* **TASK TO COMPLETE**:
Can you lay out these items as a JSON list of strings, one string per line, leaving out blank lines?

>>>>

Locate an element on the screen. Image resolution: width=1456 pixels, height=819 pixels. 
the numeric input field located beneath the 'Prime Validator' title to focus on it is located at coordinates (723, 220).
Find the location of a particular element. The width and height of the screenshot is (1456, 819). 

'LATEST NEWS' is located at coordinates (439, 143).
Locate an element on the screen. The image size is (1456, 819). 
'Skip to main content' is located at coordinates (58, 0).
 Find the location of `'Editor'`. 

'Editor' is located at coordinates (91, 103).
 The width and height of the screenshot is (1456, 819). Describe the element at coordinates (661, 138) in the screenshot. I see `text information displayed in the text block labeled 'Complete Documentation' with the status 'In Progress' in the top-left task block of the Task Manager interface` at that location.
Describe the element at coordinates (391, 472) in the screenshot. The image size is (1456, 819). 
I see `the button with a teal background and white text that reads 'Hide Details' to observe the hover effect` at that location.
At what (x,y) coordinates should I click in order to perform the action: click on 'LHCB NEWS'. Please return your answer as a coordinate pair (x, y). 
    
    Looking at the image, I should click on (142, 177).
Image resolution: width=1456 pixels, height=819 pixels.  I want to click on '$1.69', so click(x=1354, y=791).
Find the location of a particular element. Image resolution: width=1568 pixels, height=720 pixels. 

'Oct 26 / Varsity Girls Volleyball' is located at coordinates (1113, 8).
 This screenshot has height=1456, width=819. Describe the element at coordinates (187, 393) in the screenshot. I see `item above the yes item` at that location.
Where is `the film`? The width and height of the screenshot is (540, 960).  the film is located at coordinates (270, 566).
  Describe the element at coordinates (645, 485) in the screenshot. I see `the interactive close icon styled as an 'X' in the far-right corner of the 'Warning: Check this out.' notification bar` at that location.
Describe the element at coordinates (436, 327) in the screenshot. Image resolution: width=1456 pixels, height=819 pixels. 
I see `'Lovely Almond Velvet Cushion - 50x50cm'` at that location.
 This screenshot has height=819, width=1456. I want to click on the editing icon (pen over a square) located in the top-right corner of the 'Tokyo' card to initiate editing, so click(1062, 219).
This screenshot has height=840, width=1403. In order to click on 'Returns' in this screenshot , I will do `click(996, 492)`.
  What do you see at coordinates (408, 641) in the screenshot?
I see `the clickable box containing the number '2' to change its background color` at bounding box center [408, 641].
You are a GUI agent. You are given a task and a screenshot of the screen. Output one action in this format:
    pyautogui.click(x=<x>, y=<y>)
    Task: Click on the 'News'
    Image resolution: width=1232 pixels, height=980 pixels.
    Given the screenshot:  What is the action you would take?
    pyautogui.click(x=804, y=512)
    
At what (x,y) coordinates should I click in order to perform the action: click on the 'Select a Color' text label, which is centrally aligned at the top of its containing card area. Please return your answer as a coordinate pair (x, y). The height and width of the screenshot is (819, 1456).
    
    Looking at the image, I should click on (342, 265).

<<<<

* **EXERCISE SOLUTION**:
[
  "Locate an element on the screen. Image resolution: width=1456 pixels, height=819 pixels. ",
  "the numeric input field located beneath the 'Prime Validator' title to focus on it is located at coordinates (723, 220).",
  "Find the location of a particular element. The width and height of the screenshot is (1456, 819). ",
  "'LATEST NEWS' is located at coordinates (439, 143).",
  "Locate an element on the screen. The image size is (1456, 819). ",
  "'Skip to main content' is located at coordinates (58, 0).",
  " Find the location of `'Editor'`. ",
  "'Editor' is located at coordinates (91, 103).",
  " The width and height of the screenshot is (1456, 819). Describe the element at coordinates (661, 138) in the screenshot. I see `text information displayed in the text block labeled 'Complete Documentation' with the status 'In Progress' in the top-left task block of the Task Manager interface` at that location.",
  "Describe the element at coordinates (391, 472) in the screenshot. The image size is (1456, 819). ",
  "I see `the button with a teal background and white text that reads 'Hide Details' to observe the hover effect` at that location.",
  "At what (x,y) coordinates should I click in order to perform the action: click on 'LHCB NEWS'. Please return your answer as a coordinate pair (x, y). ",
  "    Looking at the image, I should click on (142, 177).",
  "Image resolution: width=1456 pixels, height=819 pixels.  I want to click on '$1.69', so click(x=1354, y=791).",
  "Find the location of a particular element. Image resolution: width=1568 pixels, height=720 pixels. ",
  "'Oct 26 / Varsity Girls Volleyball' is located at coordinates (1113, 8).",
  " This screenshot has height=1456, width=819. Describe the element at coordinates (187, 393) in the screenshot. I see `item above the yes item` at that location.",
  "Where is `the film`? The width and height of the screenshot is (540, 960).  the film is located at coordinates (270, 566).",
  "  Describe the element at coordinates (645, 485) in the screenshot. I see `the interactive close icon styled as an 'X' in the far-right corner of the 'Warning: Check this out.' notification bar` at that location.",
  "Describe the element at coordinates (436, 327) in the screenshot. Image resolution: width=1456 pixels, height=819 pixels. ",
  "I see `'Lovely Almond Velvet Cushion - 50x50cm'` at that location.",
  " This screenshot has height=819, width=1456. I want to click on the editing icon (pen over a square) located in the top-right corner of the 'Tokyo' card to initiate editing, so click(1062, 219).",
  "This screenshot has height=840, width=1403. In order to click on 'Returns' in this screenshot , I will do `click(996, 492)`.",
  "  What do you see at coordinates (408, 641) in the screenshot?",
  "I see `the clickable box containing the number '2' to change its background color` at bounding box center [408, 641].",
  "You are a GUI agent. You are given a task and a screenshot of the screen. Output one action in this format:",
  "    pyautogui.click(x=<x>, y=<y>)",
  "    Task: Click on the 'News'",
  "    Image resolution: width=1232 pixels, height=980 pixels.",
  "    Given the screenshot:  What is the action you would take?",
  "    pyautogui.click(x=804, y=512)",
  "At what (x,y) coordinates should I click in order to perform the action: click on the 'Select a Color' text label, which is centrally aligned at the top of its containing card area. Please return your answer as a coordinate pair (x, y). The height and width of the screenshot is (819, 1456).",
  "    Looking at the image, I should click on (342, 265)."
]